● What you should do
Copy the data word for word, starting at its first line and ending with the line that contains "at (114, 863).". Include that final line.

(Target position records)
-- START --

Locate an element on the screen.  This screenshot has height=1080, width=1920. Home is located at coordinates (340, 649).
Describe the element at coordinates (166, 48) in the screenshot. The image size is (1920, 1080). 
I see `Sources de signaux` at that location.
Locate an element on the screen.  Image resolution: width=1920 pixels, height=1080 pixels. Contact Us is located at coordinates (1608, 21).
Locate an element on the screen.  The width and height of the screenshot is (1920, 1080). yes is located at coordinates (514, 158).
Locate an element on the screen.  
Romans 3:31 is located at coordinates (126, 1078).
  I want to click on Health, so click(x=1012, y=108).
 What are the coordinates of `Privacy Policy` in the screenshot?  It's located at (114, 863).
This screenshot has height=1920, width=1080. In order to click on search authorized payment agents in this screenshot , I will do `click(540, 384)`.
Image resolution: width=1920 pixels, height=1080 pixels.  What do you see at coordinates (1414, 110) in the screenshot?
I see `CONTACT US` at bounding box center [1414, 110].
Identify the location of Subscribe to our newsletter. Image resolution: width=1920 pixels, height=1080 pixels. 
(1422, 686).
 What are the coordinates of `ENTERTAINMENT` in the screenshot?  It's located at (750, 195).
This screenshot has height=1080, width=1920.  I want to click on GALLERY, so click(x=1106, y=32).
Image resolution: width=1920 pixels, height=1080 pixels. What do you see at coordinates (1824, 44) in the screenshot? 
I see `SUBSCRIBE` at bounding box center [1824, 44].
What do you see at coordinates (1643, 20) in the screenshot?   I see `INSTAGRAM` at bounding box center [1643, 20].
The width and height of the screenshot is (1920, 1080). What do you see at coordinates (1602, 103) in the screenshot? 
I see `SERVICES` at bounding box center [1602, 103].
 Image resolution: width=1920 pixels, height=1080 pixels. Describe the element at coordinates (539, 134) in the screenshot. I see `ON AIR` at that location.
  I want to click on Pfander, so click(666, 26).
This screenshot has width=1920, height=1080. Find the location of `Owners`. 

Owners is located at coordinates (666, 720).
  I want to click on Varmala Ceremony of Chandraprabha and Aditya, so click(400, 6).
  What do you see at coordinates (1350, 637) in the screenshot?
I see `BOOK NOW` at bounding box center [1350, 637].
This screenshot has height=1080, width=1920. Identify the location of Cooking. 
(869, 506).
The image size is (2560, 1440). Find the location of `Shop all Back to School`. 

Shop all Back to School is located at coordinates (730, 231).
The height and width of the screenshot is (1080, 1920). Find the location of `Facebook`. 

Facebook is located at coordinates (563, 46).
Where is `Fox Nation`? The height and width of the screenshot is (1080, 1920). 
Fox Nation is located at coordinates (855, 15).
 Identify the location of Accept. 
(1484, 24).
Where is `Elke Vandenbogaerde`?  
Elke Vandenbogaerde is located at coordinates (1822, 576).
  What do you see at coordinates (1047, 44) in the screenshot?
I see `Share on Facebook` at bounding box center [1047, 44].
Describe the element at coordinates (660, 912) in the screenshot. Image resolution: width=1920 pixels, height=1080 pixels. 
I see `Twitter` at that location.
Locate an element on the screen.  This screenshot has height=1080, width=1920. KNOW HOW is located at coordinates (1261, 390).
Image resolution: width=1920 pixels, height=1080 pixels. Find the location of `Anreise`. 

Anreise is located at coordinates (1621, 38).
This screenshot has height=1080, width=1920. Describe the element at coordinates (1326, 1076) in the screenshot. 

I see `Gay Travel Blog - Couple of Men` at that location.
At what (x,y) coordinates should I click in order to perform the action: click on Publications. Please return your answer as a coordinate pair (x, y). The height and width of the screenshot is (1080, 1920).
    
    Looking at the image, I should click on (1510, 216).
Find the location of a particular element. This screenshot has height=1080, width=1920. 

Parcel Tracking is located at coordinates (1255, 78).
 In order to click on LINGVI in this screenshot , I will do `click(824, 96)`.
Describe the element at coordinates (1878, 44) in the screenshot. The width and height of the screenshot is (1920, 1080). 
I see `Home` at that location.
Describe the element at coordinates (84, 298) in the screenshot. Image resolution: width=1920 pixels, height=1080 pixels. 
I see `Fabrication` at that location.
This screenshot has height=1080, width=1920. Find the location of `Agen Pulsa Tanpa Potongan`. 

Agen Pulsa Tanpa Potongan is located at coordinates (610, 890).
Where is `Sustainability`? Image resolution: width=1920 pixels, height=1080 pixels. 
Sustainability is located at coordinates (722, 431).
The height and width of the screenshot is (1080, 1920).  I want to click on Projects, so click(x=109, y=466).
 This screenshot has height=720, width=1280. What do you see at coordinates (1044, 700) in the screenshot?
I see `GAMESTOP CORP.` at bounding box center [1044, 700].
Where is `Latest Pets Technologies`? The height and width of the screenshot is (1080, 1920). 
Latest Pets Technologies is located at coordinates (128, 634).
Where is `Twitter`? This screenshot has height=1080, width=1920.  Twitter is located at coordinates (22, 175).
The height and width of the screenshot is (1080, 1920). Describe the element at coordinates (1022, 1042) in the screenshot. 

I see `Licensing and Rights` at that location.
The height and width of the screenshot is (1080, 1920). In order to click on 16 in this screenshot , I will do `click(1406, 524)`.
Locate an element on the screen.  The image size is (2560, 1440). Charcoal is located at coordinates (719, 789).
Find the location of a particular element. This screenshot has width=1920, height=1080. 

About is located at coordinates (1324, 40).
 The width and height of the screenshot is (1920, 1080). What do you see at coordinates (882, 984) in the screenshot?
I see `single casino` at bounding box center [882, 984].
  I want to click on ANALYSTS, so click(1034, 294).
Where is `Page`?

-- END --

● Result of the exercise
Locate an element on the screen.  This screenshot has height=1080, width=1920. Home is located at coordinates (340, 649).
Describe the element at coordinates (166, 48) in the screenshot. The image size is (1920, 1080). 
I see `Sources de signaux` at that location.
Locate an element on the screen.  Image resolution: width=1920 pixels, height=1080 pixels. Contact Us is located at coordinates (1608, 21).
Locate an element on the screen.  The width and height of the screenshot is (1920, 1080). yes is located at coordinates (514, 158).
Locate an element on the screen.  
Romans 3:31 is located at coordinates (126, 1078).
  I want to click on Health, so click(x=1012, y=108).
 What are the coordinates of `Privacy Policy` in the screenshot?  It's located at (114, 863).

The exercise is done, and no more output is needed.